Le ressac environnemental provoqué par l'exploitation des sables bitumineux a fait de l'Alberta le punching bag du pays, dénonce Danielle Smith, faisant écho à un sentiment universellement répandu dans une province où 140 000 emplois dépendent du secteur des ressources naturelles. «Les critiques envers l'Alberta sont plus vives du fait que les chefs du Parti libéral et du NPD savent qu'ils n'ont pas de votes à gagner. Ils font des commentaires que je trouve indignes de leaders nationaux.»

Sentiment universellement répandu, mais injuste, nuance Patrick Fafard, spécialiste des relations intergouvernementales, à l'Université d'Ottawa: «Recevoir de la péréquation n'interdit pas de soulever des questions d'ordre environnemental», dit-il.

En pleine ascension

En critiquant l'est du pays, Danielle Smith est en parfait synchronisme avec l'essentiel de la classe politique albertaine: «Les Albertains sont des gens logiques. Ils savent que le monde amorce une transition qui va éloigner la dépendance envers les énergies fossiles. Mais les Américains, eux, savent que l'Alberta est une source stable, amicale de pétrole. Nos amis dans l'est du pays ne le comprennent pas.»

Le Wildrose (du nom de l'emblème floral de la province, Rosa acicularis) surfe allègrement sur la question des «property rights», des droits défendus bec et ongles par les propriétaires terriens qui craignent d'être lésés par l'exploitation gazière, notamment. Danielle Smith se décrit comme une libertarienne et se tient loin des enjeux moraux. Elle est pro-choix, en matière d'avortement. Ce qui l'intéresse: les finances publiques, la liberté individuelle.

Todd Babiak, chroniqueur au Edmonton Journal, décrit Danielle Smith comme une femme «complexe et très réfléchie». Le Wildrose Alliance, dit-il, est à la droite du Parti progressiste conservateur albertain, préconisant «moins» d'État, dans une province où l'État est déjà «moins présent» qu'ailleurs au pays.

«Beaucoup de gens pensent que si Gary Mar, ancien ministre conservateur et représentant de l'Alberta à Washington, succède à Ed Stelmach à la tête du parti, il va stopper l'élan du Wildrose.»

Le premier ministre actuel, Ed Stelmach, ne se représente pas: la course à sa succession est en cours.
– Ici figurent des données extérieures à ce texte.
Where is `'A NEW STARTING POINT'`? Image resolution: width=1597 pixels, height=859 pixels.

Mme Smith, qui est à Montréal aujourd'hui pour parler aux militants du Réseau Liberté-Québec, un regroupement de citoyens de centre droit, est pleine ascension, en Alberta. Son parti a battu des records de financement, pour un parti de l'opposition.
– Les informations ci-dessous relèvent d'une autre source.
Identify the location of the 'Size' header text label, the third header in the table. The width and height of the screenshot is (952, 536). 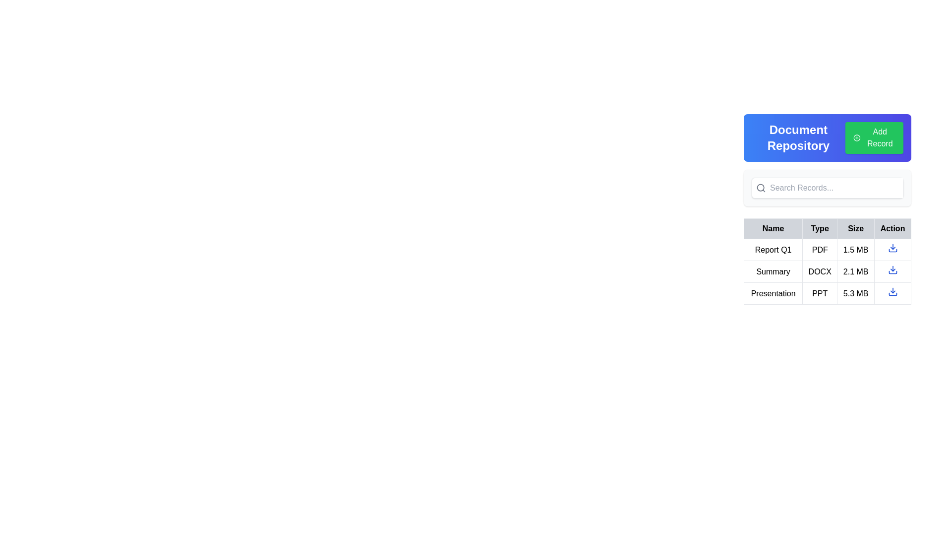
(855, 229).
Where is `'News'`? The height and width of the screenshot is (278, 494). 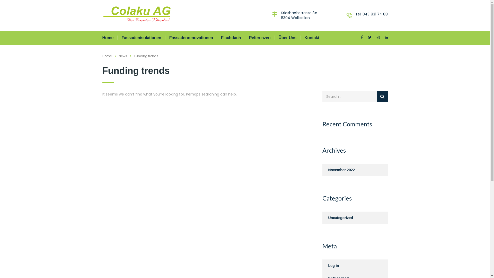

Todd Babiak voit le Wildrose comme un mouvement de protestation, très rural, comme le Reform Party a pu l'être dans les années 80. Il est hasardeux, selon lui, de prédire un gouvernement dirigé par Danielle Smith: «En Alberta, les gens aiment la stabilité, le statu quo.»

Céder de la place aux provinces

Le credo «moins d'État» de Danielle Smith touche la péréquation, qu'elle espère voir réformée. «Je crois qu'Ottawa doit puiser moins d'argent dans les poches des gens. Il doit céder des champs de taxation aux provinces.»

Le seul parti qu'elle admire, dans le domaine du respect des provinces, est le parti de Stephen Harper. Elle votera PCC, le 2 mai. «Le PCC respecte les provinces, respecte l'Alberta. C'est la seule option.»